What you need to do:
If a line in the data below contains the word "computer", copy it out.
══ Dataset content
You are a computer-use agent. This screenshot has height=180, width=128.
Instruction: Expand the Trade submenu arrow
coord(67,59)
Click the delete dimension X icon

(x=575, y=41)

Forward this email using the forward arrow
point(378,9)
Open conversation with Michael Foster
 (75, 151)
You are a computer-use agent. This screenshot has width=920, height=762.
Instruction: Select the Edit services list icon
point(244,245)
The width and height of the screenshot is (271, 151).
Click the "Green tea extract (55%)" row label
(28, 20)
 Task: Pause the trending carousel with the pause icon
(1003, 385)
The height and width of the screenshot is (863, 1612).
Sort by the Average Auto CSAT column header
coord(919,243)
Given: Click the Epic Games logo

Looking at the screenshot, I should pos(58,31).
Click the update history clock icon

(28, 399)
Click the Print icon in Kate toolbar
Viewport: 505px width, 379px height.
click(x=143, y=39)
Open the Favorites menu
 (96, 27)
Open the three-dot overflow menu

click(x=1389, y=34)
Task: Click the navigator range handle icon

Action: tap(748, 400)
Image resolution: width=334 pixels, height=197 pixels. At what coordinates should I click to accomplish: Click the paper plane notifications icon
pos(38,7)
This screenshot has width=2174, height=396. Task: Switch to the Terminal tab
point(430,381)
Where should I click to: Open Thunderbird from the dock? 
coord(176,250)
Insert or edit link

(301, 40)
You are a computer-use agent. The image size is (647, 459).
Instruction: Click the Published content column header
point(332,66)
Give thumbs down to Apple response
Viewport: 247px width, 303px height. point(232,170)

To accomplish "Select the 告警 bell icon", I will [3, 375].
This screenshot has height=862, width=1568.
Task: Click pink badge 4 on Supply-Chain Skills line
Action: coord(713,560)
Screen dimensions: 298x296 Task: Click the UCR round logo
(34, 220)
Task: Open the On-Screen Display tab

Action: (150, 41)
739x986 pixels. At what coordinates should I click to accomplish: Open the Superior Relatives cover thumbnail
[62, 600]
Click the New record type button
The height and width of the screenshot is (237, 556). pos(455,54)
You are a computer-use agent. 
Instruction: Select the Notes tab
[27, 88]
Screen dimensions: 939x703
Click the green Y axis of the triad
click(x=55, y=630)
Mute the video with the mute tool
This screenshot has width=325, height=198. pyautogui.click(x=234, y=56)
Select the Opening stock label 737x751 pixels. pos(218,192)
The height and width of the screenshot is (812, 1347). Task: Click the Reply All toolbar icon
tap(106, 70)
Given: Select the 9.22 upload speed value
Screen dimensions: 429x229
════
Result:
You are a computer-use agent. This screenshot has height=180, width=128.
You are a computer-use agent. This screenshot has width=920, height=762.
You are a computer-use agent. The image size is (647, 459).
You are a computer-use agent. 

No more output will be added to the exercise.